Como resultado imediato dessa decisão, as ações da Ambipar caíram mais de 40%, sendo negociadas em leilão desde o início do pregão do dia. No pregão anterior, os papéis já haviam registrado uma diminuição de mais de 18% na B3.
O grupo enfrentou uma pressão significativa devido ao desempenho insatisfatório dos green bonds (títulos de dívida verdes) emitidos no mercado internacional. Em resposta a essa situação, a companhia decidiu antecipar-se e buscar proteção contra cobranças de seus credores.
O pedido de proteção indica que, neste momento, a empresa e suas subsidiárias não possuem condições de saldar suas dívidas. A Ambipar não divulgou um prazo específico para essa proteção contra credores, mas, segundo informações do Pipeline, a validade dessa medida seria de 30 dias.
Motivação por trás da Medida Cautelar da Ambipar
Em um fato relevante, a Ambipar esclareceu que a decisão de solicitar proteção cautelar é o resultado de operações recentes com derivativos relacionadas aos green bonds. Tais operações geraram consequências financeiras adversas devido a variações nas cotações e negociações dos valores mobiliários.
A companhia afirmou que o objetivo dessa medida cautelar é assegurar a continuidade das atividades empresariais do Grupo Ambipar e viabilizar a proteção de seus ativos, enquanto busca, junto aos credores, alternativas viáveis para o adequado equacionamento de seus compromissos financeiros.

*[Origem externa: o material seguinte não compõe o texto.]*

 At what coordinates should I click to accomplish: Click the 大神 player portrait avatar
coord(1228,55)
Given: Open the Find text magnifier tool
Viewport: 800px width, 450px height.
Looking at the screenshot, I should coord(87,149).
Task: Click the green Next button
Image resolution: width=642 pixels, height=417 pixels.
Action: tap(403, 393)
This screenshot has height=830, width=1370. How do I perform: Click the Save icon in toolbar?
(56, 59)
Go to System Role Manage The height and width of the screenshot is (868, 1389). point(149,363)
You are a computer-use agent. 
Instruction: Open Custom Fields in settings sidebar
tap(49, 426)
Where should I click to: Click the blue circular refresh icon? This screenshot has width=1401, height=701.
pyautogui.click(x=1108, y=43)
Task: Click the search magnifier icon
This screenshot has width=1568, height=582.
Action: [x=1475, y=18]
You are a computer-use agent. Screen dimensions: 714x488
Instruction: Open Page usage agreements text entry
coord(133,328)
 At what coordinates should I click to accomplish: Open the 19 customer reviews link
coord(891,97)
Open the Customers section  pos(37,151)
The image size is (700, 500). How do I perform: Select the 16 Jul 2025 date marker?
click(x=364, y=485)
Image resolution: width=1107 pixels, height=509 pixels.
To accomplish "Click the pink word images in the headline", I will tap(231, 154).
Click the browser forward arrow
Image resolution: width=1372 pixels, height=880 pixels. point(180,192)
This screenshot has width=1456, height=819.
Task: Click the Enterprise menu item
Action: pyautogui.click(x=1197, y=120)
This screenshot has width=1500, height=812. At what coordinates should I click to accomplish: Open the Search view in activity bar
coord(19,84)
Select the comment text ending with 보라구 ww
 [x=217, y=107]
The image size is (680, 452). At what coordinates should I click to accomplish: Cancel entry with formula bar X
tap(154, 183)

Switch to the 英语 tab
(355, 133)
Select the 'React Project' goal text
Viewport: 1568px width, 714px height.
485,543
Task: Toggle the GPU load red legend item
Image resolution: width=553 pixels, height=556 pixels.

Entre os pedidos contidos na solicitação, está a suspensão liminar de contratos que poderiam acelerar o vencimento das dívidas do grupo e de suas subsidiárias, além da exigência de cumprimento de todas as obrigações relativas a esses contratos. A Ambipar também se manifestou sobre a continuidade das “conversas positivas” com credores, buscando um acordo que seja favorável para todos os investidores envolvidos.
Ao fim do segundo trimestre, o endividamento líquido da empresa somava quase R$ 6 bilhões, com uma alavancagem de 2,56 vezes seu EBITDA anualizado no período. Esse tipo de ação é comum, pois serve como um passo anterior à recuperação judicial, permitindo que as dificuldades financeiras sejam geridas de maneira mais amigável, sem a necessidade de um litígio extenso.
Contexto das Polêmicas Envolvendo a Ambipar
Os desafios enfrentados pela Ambipar não se restringem à ação cautelar. Esta semana, a companhia também anunciou sua sétima emissão de debêntures, que corresponde a R$ 3 bilhões, com o objetivo de resgatar antecipadamente a terceira e a sexta emissões de debêntures (EESG13 e AMBP16).
Além disso, a companhia passou por mudanças significativas em sua alta administração: o diretor financeiro (CFO), João Arruda, deixou seu cargo após um ano, e Pedro Borges Petersen renunciou à posição de diretor de Relações com Investidores (RI).
As dificuldades da Ambipar ocorrem em um contexto onde a Comissão de Valores Mobiliários (CVM) está conduzindo um processo administrativo sancionador, investigando supostas irregularidades na recompra de ações da empresa. O foco do mercado voltou-se para a Ambipar em 2024, ano em que suas ações subiram de R$ 8 em maio para um pico de R$ 268 em dezembro, impulsionadas por aquisições realizadas pelo controlador, Tércio Borlenghi Junior, e por programas de recompra, além da entrada de fundos associados a Nelson Tanure e ao Banco Master, caracterizando um “short squeeze” nas ações AMBP3.
Há alguns meses, a área técnica da CVM levantou a hipótese de que a cotação das ações poderia ter sido artificialmente elevada, sugerindo que o controlador da Ambipar poderia ser obrigado a realizar uma oferta pública de aquisição (OPA) devido às compras efetuadas em conjunto com os fundos relacionados ao Banco Master e ao empresário Nelson Tanure.
Entretanto, após a saída do presidente da CVM, a diretoria da autarquia rejeitou a proposta e decidiu que o controlador da Ambipar não precisaria realizar a OPA, o que gerou desconforto no mercado e abriu espaço para críticas.